> [TASK PROMPT]: Please give the rows again from the start through the line that contains "pyautogui.click(x=460, y=212)", replacing "coordinate pair" with "point" and leaving everything else unchanged.

> [STORED DATA]:

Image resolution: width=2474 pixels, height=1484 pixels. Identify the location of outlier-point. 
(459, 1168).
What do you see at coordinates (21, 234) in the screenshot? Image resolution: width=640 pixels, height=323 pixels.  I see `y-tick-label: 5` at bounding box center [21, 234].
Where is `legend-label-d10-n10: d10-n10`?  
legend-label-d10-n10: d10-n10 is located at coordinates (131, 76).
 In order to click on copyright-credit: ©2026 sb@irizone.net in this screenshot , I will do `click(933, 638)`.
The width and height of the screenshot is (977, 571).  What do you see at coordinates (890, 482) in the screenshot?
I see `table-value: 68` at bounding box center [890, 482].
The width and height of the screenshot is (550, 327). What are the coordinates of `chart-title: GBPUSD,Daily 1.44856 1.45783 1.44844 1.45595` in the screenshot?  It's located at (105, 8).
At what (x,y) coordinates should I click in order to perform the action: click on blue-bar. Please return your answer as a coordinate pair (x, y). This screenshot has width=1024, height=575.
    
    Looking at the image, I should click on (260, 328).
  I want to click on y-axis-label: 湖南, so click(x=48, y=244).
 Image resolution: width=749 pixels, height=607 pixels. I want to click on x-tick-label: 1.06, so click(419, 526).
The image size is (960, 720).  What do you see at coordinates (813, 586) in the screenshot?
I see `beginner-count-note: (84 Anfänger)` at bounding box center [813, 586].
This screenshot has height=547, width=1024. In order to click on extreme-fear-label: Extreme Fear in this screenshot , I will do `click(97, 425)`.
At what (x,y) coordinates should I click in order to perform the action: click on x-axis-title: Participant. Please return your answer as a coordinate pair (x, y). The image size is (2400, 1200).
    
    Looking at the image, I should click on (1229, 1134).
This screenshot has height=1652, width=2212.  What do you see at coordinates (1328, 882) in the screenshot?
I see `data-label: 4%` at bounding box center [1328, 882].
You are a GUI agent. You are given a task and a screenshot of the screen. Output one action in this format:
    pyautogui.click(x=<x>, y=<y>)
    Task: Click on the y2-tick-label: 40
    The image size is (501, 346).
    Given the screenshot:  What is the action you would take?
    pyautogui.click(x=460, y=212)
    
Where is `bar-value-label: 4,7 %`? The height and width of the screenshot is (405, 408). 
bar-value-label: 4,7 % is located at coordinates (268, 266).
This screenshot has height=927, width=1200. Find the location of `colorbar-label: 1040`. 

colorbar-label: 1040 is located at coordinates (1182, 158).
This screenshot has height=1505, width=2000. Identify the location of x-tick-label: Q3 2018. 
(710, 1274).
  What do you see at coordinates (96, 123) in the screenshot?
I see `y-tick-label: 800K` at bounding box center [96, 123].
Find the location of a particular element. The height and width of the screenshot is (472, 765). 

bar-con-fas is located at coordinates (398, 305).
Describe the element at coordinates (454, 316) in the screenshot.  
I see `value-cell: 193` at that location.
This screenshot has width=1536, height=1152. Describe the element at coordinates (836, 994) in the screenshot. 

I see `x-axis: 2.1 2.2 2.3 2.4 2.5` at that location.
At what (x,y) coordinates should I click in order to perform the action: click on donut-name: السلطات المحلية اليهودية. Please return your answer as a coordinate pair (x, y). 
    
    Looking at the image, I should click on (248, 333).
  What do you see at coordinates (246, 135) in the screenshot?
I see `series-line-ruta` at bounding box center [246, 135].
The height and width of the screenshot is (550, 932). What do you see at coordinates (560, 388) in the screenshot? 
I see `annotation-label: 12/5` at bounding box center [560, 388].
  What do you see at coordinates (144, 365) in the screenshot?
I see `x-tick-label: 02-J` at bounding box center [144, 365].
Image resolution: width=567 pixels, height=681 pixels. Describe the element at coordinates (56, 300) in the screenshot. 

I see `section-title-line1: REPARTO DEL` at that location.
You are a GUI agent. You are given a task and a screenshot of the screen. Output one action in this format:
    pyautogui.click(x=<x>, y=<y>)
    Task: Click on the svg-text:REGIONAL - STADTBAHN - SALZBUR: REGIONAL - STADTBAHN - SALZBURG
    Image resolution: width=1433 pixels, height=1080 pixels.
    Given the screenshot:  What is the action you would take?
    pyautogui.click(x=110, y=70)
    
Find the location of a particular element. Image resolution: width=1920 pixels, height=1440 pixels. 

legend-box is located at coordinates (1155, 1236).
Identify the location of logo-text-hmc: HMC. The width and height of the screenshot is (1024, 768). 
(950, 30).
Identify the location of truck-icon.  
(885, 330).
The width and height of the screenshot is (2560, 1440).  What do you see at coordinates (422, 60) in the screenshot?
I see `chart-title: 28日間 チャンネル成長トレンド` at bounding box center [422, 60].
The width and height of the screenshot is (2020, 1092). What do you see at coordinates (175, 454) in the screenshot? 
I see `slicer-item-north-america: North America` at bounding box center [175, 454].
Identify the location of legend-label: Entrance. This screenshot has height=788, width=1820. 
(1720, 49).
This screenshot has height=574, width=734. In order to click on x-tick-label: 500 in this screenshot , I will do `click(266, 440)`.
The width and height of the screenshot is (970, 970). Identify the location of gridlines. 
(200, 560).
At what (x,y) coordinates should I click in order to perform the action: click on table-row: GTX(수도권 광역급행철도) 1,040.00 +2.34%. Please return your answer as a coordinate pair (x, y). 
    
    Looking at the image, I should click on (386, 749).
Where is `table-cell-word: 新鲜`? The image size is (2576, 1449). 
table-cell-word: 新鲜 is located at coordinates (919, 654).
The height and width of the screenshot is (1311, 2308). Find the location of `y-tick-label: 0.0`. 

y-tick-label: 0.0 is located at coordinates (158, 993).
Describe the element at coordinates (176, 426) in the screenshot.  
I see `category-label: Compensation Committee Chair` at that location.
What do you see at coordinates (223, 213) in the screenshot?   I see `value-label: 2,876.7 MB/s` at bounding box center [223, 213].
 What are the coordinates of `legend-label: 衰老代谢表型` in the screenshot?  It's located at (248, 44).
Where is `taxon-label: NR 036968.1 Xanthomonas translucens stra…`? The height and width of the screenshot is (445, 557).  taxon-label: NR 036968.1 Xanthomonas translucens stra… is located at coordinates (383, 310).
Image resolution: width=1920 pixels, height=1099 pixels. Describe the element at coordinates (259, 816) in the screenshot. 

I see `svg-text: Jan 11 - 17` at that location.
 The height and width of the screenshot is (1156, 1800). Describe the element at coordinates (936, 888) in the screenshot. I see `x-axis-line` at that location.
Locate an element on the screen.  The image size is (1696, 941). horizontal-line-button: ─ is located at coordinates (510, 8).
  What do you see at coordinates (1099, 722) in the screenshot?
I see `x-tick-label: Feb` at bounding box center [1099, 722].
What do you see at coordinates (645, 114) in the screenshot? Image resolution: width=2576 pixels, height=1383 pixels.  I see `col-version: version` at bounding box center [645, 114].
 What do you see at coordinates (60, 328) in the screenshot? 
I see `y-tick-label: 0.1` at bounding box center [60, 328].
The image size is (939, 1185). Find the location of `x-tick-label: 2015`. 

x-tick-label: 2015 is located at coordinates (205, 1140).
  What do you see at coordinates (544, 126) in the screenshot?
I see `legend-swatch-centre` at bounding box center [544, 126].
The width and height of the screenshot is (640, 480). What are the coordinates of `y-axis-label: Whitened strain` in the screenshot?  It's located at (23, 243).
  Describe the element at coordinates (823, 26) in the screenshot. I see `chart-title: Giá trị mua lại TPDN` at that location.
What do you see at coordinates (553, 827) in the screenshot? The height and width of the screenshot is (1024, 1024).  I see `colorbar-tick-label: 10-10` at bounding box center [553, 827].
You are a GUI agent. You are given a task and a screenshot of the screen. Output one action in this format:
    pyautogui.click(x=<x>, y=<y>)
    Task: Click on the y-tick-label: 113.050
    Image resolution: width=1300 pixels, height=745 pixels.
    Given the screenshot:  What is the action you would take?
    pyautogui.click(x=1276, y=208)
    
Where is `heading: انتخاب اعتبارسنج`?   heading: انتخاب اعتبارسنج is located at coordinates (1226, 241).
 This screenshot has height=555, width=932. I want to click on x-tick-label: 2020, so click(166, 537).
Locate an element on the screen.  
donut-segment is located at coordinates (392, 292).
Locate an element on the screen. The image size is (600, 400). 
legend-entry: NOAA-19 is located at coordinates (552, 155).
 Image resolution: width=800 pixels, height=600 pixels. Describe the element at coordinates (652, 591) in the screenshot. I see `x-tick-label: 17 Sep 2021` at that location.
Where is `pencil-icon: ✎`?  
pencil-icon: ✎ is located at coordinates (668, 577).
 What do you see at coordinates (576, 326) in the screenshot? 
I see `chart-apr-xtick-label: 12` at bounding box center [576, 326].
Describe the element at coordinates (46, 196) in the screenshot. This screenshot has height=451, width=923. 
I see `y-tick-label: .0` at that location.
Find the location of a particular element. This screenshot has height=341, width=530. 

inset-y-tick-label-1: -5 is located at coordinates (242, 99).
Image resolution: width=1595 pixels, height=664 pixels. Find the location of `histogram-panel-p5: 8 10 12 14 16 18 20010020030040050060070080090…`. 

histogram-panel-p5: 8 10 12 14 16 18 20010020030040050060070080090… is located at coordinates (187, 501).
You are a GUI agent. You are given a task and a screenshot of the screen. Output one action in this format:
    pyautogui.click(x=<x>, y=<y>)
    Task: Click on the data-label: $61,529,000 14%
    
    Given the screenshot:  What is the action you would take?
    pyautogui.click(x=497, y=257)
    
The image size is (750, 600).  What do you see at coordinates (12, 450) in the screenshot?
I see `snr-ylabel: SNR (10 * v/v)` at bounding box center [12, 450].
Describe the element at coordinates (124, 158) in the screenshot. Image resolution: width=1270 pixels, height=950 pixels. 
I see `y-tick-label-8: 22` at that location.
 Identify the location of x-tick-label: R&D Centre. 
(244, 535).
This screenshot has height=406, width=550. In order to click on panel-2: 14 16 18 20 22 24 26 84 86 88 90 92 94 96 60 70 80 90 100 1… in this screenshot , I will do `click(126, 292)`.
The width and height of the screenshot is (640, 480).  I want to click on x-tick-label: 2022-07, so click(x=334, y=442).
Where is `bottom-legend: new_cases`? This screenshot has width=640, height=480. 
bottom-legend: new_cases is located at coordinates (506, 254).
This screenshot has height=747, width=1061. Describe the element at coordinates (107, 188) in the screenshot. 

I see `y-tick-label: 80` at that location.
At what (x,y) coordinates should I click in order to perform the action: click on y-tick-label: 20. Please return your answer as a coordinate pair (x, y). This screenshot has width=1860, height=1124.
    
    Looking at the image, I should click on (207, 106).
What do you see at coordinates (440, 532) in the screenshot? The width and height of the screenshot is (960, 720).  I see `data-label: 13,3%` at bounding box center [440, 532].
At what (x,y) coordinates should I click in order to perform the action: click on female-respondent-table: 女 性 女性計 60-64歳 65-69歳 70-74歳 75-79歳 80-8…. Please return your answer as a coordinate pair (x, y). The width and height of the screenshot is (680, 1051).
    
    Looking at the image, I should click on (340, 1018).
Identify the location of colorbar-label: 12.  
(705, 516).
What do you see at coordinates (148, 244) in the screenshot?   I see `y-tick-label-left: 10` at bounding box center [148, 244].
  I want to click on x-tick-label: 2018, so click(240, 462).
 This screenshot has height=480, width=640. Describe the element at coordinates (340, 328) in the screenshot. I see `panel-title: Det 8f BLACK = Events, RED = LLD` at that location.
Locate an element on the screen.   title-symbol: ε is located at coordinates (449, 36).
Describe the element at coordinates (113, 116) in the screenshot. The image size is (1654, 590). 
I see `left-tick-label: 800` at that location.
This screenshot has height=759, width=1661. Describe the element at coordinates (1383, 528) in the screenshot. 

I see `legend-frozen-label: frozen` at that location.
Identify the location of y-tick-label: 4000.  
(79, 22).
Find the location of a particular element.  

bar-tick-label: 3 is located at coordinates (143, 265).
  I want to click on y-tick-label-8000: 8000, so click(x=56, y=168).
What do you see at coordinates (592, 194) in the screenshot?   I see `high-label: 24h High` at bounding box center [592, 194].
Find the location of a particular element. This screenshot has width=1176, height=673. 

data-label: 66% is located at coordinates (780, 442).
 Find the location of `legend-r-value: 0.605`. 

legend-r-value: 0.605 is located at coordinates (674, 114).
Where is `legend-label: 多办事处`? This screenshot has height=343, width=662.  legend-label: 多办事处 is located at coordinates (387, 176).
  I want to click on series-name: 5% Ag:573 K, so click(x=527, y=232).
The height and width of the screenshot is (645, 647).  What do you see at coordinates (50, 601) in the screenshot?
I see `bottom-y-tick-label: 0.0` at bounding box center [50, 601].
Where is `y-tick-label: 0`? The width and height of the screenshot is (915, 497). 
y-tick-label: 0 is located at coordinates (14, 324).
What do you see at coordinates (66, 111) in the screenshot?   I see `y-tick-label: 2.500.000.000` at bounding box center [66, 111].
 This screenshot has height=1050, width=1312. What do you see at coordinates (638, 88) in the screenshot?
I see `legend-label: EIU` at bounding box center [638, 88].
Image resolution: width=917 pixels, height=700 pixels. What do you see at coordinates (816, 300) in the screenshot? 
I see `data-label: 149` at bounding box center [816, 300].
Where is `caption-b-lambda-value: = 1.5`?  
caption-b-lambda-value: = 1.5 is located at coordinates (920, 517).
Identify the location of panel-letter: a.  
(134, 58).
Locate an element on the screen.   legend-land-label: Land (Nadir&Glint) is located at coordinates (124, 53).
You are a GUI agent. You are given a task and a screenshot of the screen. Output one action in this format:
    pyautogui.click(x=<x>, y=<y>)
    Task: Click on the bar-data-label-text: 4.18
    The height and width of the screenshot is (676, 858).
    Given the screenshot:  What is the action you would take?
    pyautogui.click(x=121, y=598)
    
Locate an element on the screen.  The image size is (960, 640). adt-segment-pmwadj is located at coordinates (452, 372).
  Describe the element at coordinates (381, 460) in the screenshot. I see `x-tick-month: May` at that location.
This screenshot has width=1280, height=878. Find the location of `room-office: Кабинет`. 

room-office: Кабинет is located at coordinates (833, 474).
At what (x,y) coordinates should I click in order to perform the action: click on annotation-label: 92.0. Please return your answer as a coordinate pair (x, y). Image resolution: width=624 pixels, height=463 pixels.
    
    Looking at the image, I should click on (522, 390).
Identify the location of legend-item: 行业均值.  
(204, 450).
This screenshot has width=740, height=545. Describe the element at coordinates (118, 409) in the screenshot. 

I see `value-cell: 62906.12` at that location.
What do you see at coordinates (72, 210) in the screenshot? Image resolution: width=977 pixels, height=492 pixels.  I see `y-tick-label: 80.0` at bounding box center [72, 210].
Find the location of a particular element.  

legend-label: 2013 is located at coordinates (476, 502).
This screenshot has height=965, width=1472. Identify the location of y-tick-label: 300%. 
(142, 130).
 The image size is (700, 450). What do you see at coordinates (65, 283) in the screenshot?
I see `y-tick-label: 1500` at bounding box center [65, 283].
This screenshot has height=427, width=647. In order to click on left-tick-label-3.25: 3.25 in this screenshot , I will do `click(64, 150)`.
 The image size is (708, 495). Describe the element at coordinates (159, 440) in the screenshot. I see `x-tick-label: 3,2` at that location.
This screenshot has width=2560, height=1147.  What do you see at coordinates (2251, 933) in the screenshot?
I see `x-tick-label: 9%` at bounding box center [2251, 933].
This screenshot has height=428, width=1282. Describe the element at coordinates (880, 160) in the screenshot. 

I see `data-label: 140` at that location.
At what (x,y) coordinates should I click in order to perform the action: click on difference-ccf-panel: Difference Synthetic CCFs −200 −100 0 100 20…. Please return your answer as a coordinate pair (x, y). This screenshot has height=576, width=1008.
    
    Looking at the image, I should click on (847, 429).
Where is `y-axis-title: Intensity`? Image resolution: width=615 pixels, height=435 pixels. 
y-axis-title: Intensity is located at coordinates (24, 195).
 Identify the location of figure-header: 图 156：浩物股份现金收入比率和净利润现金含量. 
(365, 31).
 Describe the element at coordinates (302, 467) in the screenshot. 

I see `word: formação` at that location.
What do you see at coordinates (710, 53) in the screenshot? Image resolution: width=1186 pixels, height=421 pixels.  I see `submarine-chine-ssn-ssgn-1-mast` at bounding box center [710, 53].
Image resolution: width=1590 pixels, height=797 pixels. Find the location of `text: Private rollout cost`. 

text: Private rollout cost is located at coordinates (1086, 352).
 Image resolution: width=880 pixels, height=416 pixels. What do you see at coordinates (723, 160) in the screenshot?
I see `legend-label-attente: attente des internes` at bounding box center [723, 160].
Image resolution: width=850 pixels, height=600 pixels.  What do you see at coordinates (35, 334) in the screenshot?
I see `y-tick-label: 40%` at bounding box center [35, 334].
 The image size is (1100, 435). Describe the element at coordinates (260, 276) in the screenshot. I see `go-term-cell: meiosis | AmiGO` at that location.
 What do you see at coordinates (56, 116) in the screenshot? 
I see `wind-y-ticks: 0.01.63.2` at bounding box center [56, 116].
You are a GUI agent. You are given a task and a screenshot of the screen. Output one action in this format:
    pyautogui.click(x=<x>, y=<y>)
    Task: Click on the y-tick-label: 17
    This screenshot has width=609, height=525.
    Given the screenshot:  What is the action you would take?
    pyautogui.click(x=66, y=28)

> [ANSWER AREA]:
Image resolution: width=2474 pixels, height=1484 pixels. Identify the location of outlier-point. 
(459, 1168).
What do you see at coordinates (21, 234) in the screenshot? Image resolution: width=640 pixels, height=323 pixels.  I see `y-tick-label: 5` at bounding box center [21, 234].
Where is `legend-label-d10-n10: d10-n10`?  
legend-label-d10-n10: d10-n10 is located at coordinates (131, 76).
 In order to click on copyright-credit: ©2026 sb@irizone.net in this screenshot , I will do `click(933, 638)`.
The width and height of the screenshot is (977, 571).  What do you see at coordinates (890, 482) in the screenshot?
I see `table-value: 68` at bounding box center [890, 482].
The width and height of the screenshot is (550, 327). What are the coordinates of `chart-title: GBPUSD,Daily 1.44856 1.45783 1.44844 1.45595` in the screenshot?  It's located at (105, 8).
At what (x,y) coordinates should I click in order to perform the action: click on blue-bar. Please return your answer as a point (x, y). This screenshot has width=1024, height=575.
    
    Looking at the image, I should click on (260, 328).
  I want to click on y-axis-label: 湖南, so click(x=48, y=244).
 Image resolution: width=749 pixels, height=607 pixels. I want to click on x-tick-label: 1.06, so click(419, 526).
The image size is (960, 720).  What do you see at coordinates (813, 586) in the screenshot?
I see `beginner-count-note: (84 Anfänger)` at bounding box center [813, 586].
This screenshot has height=547, width=1024. In order to click on extreme-fear-label: Extreme Fear in this screenshot , I will do `click(97, 425)`.
At what (x,y) coordinates should I click in order to perform the action: click on x-axis-title: Participant. Please return your answer as a point (x, y). The image size is (2400, 1200).
    
    Looking at the image, I should click on (1229, 1134).
This screenshot has height=1652, width=2212.  What do you see at coordinates (1328, 882) in the screenshot?
I see `data-label: 4%` at bounding box center [1328, 882].
You are a GUI agent. You are given a task and a screenshot of the screen. Output one action in this format:
    pyautogui.click(x=<x>, y=<y>)
    Task: Click on the y2-tick-label: 40
    The image size is (501, 346).
    Given the screenshot:  What is the action you would take?
    pyautogui.click(x=460, y=212)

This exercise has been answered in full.